„Zu kalt wird das Licht, um zu denken.“

Lukas Mundas präsentiert sich mit Horváth

von Martin Hagemeyer

Foto © Sebastian Eichhorn

„Zu kalt wird das Licht, um zu denken.“
Ensemble-Neuling präsentiert sich mit Horváth
 
Ein Kind unserer Zeit. Nach dem Roman von Ödön von Horváth.
Es spielt: Lukas Mundas.
 
Szenische Einrichtung: Maik Priebe - Regieassistenz / Abendspielleitung: Alexander Bangen -  Licht: Henning Priemer - Ton: Thomas Dickmeis - Veranstaltungstechnik: Holger Stuffmann.
 
Lukas Mundas ist neu im Schauspielensemble der Wuppertaler Bühnen, und sein „Visitenkarten“-Solo ist „Ein Kind unserer Zeit“. Es basiert auf einem Roman, der gleichnamigen Geschichte eines Soldaten von Ödön von Horváth. Aber was Mundas daraus macht, ist vor allem die Begegnung mit einem jungen Mann – zeitlos und wuchtig.
Es fällt nicht ganz leicht, den Spielort beim Gesamteindruck in die zweite Reihe zu verweisen. Denn der Zuschauer hockt in den Katakomben der einstigen „Konsumgenossenschaft 'Vorwärts'“ irgendwo in Barmen, bei Aprilfrost zudem bibbernd, weil Beheizung einst zum kollektiven Lagern und Handeln nur hinderlich gewesen wäre. Nackte Mauern, Stahlstützen, manchmal tropft es. Dominant wirkt diese Kulisse … nur daß es keine ist.
Und man muß nicht zu viel hineininterpretieren in die seltsame Spielstätte (die heute übrigens liebevoll mit Tee und Gebläse erträglich gemacht wird). Der Text zielt zwar ursprünglich aufs Hitlerregime an, und eine NS-Vergangenheit hat auch diese Adresse.

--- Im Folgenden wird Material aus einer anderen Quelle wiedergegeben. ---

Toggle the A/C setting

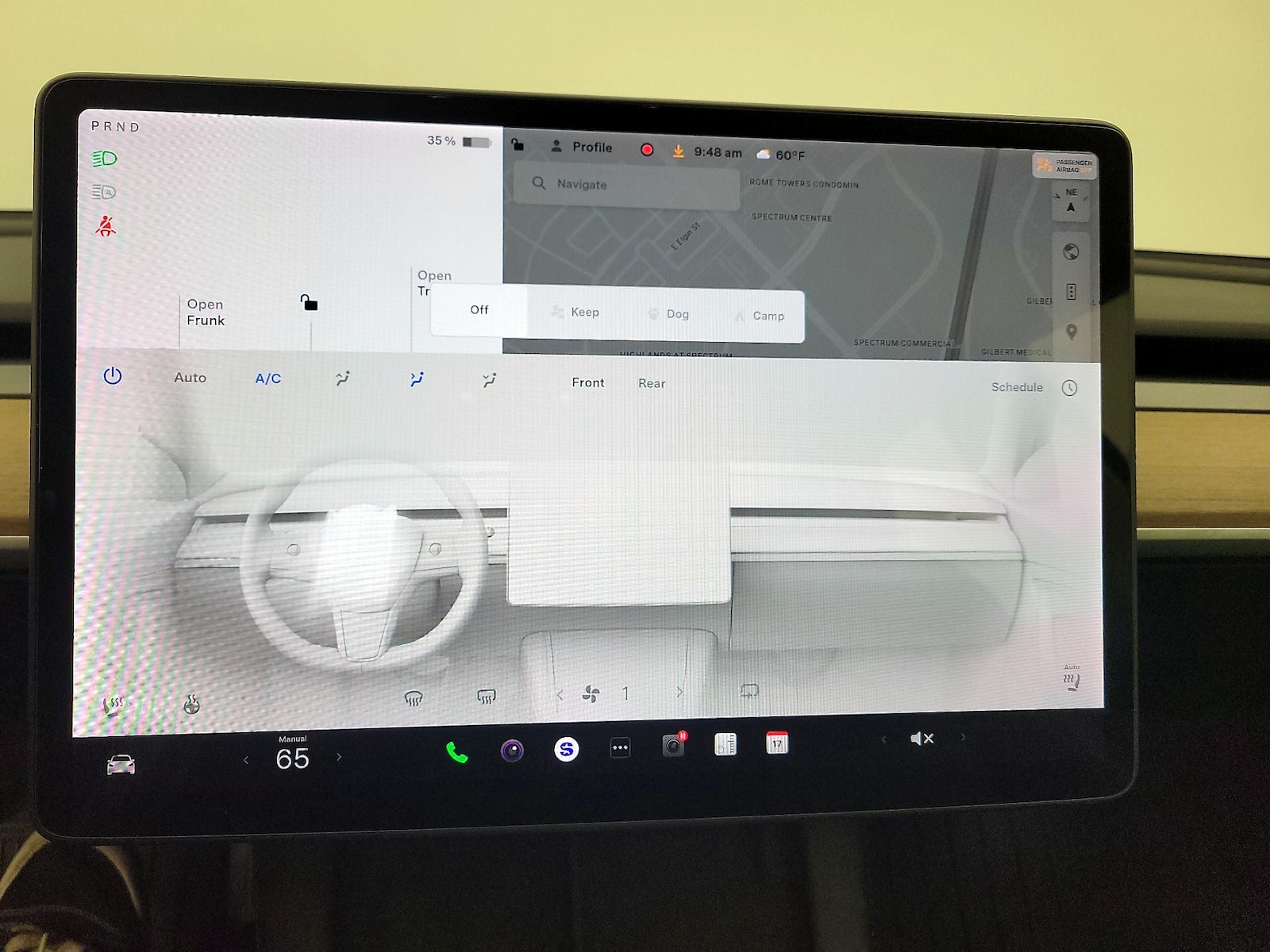(267, 378)
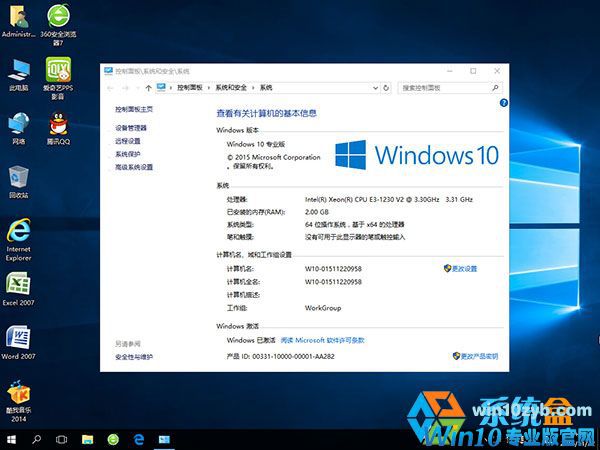Click 更改设置 (Change settings) link

pos(464,269)
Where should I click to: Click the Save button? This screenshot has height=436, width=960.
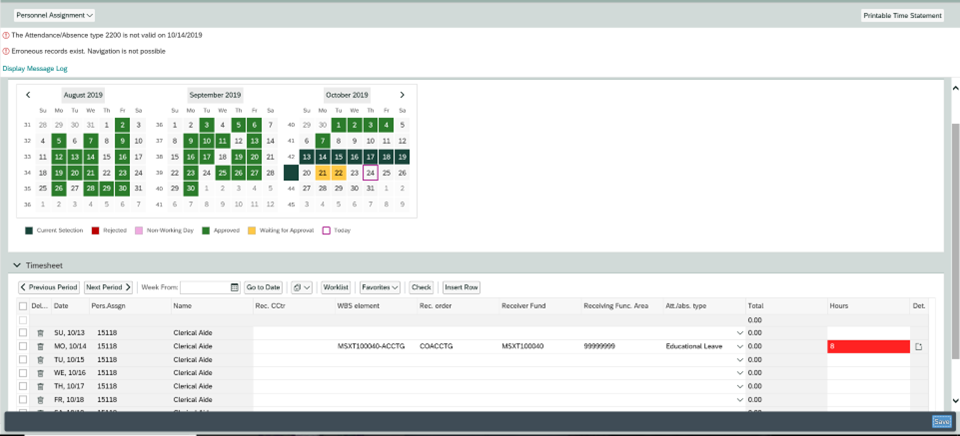coord(941,422)
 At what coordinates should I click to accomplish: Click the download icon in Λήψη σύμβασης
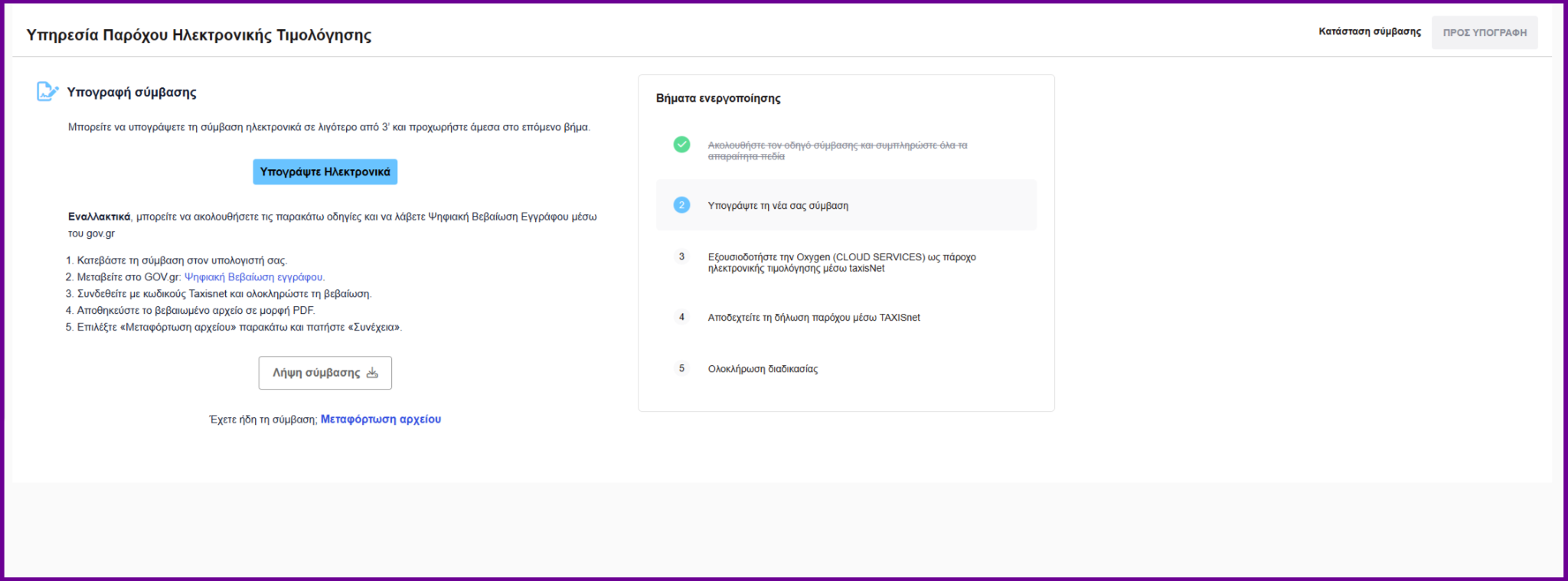coord(372,373)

Aber statt zu lokalisieren macht diese Situation den Text eigentlich gerade abstrakt. Genug also zur Verortung: In den Fokus gehört der wütende Kerl zwischen den Mauern, denn der spricht an und nimmt ein, mit klarer Kontur.
 
Mundas, der dem Regisseur Maik Priebe für die szenische Unterstützung dankbar ist, gibt einen trotzigen Heißsporn: Kriegsheimkehrer, ein Arm verloren, unwürdig beim Vater einquartiert; doch stolz bis zur Verstocktheit. „Nicht denken, sondern handeln! Der Krieg ist der Vater aller Dinge!“, dekretiert er mit fester Miene. Unbeirrbar selbst wo derlei Sendungsbewußtsein schmerzlich zusammenprallt mit der Realität, mit dem eigenen Leiden: „Es darf nicht sein“, beharrt der Versehrte, im gleichen Ton und rührend in seiner Widersprüchlichkeit, „daß der Einzelne keine Rolle mehr spielt.“ Denn was kann der dafür, wenn ihm in den Wirren von Zeit und Krieg die Überzeugungen um die Ohren fliegen, während er sich doch gerade für die Nachbarin mit ihrem irgendwann vertrauten Grammophongedudel zu interessieren beginnt.
Und da kommt denn für Mundas doch der Ort ins Spiel: Der Haufen Eisenstangen (anscheinend Originalinventar der Konsumgenossen) hält lebendig her als Mobiliar, die Mauerbögen im Hintergrund werden zu imaginierten Schaufenstern voll „Schuhen und Puderquasten“. Noch nicht oft wird der Absolvent frisch nach der Schauspielschule Gelegenheit gehabt haben, sich Schritt für Schritt ein Spielfeld wie dieses zu erobern, und er nutzt sie stark und kreativ.
 
In Kooperation mit dem Förderverein Konsumgenossenschaft „Vorwärts“, Münzstraße e.V.
Weitere Vorstellungen: 4., 14. Mai, jeweils 20.00 Uhr. Die Termine am 18. Mai und 10. Juni sind bereits ausverkauft.